Teks Analisis
Dari penjelasan di atas, dapat diketahui bahwa replikasi DNA sel prokariotik terjadi dengan lebih sederhana dan dilakukan dalam waktu yang sangat cepat (2000 nukleotida per detik). Sedangkan pada sel eukariotik, replikasi DNA terjadi dengan lebih kompleks dan dilakukan dalam waktu yang lama (100 nukleotida per detik). Hal ini dibuktikan dengan lebih pesatnya pertumbuhan bakteri (prokariotik) dibandingkan organisme lainnya.

Catatan data
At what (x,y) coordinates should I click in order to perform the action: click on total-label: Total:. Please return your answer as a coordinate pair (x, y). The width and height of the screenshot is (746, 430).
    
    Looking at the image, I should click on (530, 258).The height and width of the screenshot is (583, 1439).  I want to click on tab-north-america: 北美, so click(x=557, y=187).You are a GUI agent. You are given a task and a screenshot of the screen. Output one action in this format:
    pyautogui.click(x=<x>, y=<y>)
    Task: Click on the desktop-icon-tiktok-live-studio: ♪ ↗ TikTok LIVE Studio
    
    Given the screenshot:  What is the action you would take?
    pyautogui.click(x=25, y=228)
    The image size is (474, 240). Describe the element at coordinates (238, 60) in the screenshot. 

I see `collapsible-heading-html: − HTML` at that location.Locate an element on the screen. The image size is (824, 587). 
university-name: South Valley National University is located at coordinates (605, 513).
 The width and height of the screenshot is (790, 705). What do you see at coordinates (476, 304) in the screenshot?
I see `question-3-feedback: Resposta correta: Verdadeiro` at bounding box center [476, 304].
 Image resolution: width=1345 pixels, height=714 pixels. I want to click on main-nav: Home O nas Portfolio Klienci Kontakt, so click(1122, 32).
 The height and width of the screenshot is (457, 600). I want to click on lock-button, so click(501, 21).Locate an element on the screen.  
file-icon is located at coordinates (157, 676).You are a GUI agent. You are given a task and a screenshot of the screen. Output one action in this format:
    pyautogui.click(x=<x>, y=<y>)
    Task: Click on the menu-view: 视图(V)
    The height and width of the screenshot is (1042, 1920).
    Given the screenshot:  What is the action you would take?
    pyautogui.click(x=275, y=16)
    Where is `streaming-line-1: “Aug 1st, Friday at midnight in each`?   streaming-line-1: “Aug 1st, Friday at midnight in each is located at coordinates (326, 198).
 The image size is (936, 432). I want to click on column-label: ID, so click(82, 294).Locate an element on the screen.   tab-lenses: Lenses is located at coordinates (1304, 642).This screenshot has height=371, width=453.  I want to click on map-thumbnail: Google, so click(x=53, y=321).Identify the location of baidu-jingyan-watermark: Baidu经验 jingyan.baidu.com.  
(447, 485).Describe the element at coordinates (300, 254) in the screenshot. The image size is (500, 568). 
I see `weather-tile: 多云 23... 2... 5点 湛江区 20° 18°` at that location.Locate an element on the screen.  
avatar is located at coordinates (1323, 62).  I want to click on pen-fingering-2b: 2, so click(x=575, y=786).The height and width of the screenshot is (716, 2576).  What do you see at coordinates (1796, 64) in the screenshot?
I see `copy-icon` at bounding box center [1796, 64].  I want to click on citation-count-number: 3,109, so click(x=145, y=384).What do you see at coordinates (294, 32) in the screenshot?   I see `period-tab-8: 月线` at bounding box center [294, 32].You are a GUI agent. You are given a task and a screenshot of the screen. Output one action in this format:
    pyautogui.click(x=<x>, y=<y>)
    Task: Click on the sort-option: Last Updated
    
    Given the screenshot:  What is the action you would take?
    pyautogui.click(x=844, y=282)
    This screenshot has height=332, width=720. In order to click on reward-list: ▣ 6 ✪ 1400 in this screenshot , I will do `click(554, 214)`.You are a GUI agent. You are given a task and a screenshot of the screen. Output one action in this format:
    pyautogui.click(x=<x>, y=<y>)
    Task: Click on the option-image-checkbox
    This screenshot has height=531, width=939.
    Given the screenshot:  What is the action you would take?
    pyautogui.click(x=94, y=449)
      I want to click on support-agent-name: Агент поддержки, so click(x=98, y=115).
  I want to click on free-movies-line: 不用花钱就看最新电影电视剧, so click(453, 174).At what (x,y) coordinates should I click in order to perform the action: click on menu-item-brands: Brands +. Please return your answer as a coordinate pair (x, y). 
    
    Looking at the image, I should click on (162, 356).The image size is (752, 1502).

Petunjuk Tugas
1. Tentukan apakah setiap pernyataan berikut sesuai dengan teks tentang replikasi DNA. Jawab ya atau tidak, lalu kutip kata-kata teks yang menjadi penentunya: (a) Replikasi DNA sel prokariotik berlangsung dengan kecepatan 2000 nukleotida per detik. (b) Replikasi DNA sel eukariotik terjadi lebih sederhana daripada replikasi DNA sel prokariotik. (c) Pertumbuhan bakteri lebih lambat dibandingkan organisme lainnya.
2. Buatlah ringkasan teks tentang replikasi DNA dalam dua kalimat.

Jawaban
1.
(a) Ya: "(2000 nukleotida per detik)".
(b) Tidak: "pada sel eukariotik, replikasi DNA terjadi dengan lebih kompleks".
(c) Tidak: "lebih pesatnya pertumbuhan bakteri (prokariotik) dibandingkan organisme lainnya".

2. Replikasi DNA pada sel prokariotik berlangsung lebih sederhana dan sangat cepat (2000 nukleotida per detik), sedangkan pada sel eukariotik prosesnya lebih kompleks dan lama (100 nukleotida per detik). Perbedaan ini dibuktikan dengan pertumbuhan bakteri yang lebih pesat dibandingkan organisme lainnya.